Que feedback tem recebido da parte da marca?
A Decenio com esta parceria queria entrar num mercado um bocadinho mais jovem, que é um mercado que eu sei que domino, que tenho muitas seguidoras e muitas compradoras nessa faixa etária, e eu pelo contrário ganhei uma faixa etária um bocadinho mais acima, mais ponderada, que também era importante para mim. Acho que isto foi uma win-win situation, foi bom para os dois, crescemos os dois. Costumo dizer isto a todos os meus amigos que têm marcas e todas as marcas que conheço: Acho mesmo que Portugal tem espaço para tudo, que há muitos tipos de compradores e somos todos muito diferentes uns dos outros, por isso não vejo como concorrência, mas como uma aliança. O que eu fiz para a Decenio são coisas que eu não teria na minha coleção, ou vice-versa.
Falámos sobre a presença do squad no evento, qual é o papel das redes sociais e deste squad na marca?
Eu costumo dizer que sou um designer das redes sociais. A marca começa há mais ou menos 10 anos, quando eu começo a criar, e a verdade é que eu usei as redes sociais como uma arma, como o meu aliado para começar a dar um pulo. A minha carreira nasce nas redes sociais, depois expande-se e sai, mas as redes sociais são o que me torna diferente dos outros designers. Nós temos um bocadinho a percepção, se olharmos atrás na história da moda em Portugal, que os designers são uma figura longínqua, que nunca conhecemos muito, nunca ouvimos falar muito ou eles nunca se dão muito a conhecer. Eu queria ser disruptivo nisso, queria aproximar as pessoas da marca, que as pessoas me pudessem dar o feedback diário, que eu pudesse perceber quais são as necessidades delas, como posso melhorar, que eu pudesse tornar-me um melhor designer. Este squad vem muito vincado à marca, que é assumido, porque eu acho que trago aquilo que elas querem usar, acho que entendo muito bem a mulher e isto é um trabalho que eu faço porque ouço muito a compradora, alio-me muito àquilo que a compradora me diz. Também se torna importante porque eu sou um dos primeiros a fazer isto dos squads em Portugal, não havia squads a assistir ao desfile, a usar a roupa do próprio desfile, isto era uma coisa que não se via em Portugal. Ou seja, vim tentar trazer aquilo que via lá fora, que consumia. É esta que eu acho que é a poção mágica para a marca.

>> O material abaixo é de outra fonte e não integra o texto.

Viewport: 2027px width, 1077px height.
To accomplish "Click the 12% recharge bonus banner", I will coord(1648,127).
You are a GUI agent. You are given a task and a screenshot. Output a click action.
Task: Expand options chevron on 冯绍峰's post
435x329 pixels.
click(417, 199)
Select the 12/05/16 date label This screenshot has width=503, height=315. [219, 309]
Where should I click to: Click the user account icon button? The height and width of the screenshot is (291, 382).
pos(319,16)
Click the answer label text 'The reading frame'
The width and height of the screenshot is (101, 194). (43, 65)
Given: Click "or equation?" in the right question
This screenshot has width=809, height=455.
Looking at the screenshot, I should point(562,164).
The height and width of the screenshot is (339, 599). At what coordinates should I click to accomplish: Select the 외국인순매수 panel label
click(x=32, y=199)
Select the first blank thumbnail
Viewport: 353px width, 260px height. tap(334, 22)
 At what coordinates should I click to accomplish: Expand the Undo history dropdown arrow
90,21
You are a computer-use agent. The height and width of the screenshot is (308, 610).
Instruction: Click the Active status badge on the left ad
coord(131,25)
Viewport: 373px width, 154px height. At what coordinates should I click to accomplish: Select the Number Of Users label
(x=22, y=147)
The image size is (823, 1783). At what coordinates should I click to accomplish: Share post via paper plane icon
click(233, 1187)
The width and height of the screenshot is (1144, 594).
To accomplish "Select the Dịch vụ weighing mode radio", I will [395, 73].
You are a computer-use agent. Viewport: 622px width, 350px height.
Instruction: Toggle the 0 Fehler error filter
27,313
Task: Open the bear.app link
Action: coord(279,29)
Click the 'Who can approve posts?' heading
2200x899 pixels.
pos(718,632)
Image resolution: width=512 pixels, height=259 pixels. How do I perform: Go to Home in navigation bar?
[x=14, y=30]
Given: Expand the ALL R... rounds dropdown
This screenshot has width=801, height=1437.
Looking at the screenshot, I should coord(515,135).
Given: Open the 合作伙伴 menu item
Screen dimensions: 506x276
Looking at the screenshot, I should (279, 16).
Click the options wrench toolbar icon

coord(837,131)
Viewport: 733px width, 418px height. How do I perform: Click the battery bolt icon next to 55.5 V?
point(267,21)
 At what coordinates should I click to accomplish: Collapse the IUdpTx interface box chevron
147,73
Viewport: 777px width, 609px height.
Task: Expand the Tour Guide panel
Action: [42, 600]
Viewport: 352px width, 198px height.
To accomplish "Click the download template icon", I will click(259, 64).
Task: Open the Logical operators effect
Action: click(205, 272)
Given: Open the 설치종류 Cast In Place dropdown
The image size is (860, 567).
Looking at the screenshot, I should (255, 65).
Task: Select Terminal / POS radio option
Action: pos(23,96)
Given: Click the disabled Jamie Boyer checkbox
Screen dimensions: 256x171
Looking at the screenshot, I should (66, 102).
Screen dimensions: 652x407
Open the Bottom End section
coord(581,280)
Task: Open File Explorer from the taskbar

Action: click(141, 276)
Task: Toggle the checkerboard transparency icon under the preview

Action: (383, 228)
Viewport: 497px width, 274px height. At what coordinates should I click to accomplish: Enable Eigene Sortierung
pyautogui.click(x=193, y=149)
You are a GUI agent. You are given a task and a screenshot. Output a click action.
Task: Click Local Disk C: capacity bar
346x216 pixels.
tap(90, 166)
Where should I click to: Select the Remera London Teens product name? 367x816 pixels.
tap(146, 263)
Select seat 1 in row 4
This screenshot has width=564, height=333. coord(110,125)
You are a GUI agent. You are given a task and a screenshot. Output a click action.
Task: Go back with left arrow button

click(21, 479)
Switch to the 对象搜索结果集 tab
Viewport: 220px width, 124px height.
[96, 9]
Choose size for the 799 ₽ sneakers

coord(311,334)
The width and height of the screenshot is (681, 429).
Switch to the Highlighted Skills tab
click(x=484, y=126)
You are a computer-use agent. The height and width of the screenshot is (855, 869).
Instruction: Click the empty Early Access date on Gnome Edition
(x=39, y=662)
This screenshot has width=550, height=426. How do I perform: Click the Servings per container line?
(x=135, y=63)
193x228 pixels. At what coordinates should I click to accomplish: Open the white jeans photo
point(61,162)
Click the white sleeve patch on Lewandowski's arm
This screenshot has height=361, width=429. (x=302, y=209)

Sente que essa estratégia é bem recebida em Portugal?
Sempre que fazia um desfile a Rita Pereira usava um look do próprio desfile. Lembro-me de nos primeiros anos todos os meus colegas de profissão dizerem: ‘mas isso não faz sentido nenhum, como é que estás a desperdiçar um look, como é que alguém já está a mostrar um look que tem de estar no segredo dos deuses’. Há meia dúzia de meses a Balenciaga fez isso com a Kim Kardashian e foi incrível, breathtaking. Eu disse: ‘faço isto há cinco anos em Portugal e ninguém acha que estou a fazer isto em condições’. Com o exemplo lá fora, a partir de agora é: ‘o Gonçalo é um génio, como é que ele fez isto’. Eu sempre acreditei que esta era a minha maior arma e por isso quando começo com o squad tenho a certeza que isto é visto como algo que é menos moda ou menos profissional, agora acho que todos eles tentam fazer a mesma coisa. Por isso é que acho que estou um bocadinho à frente.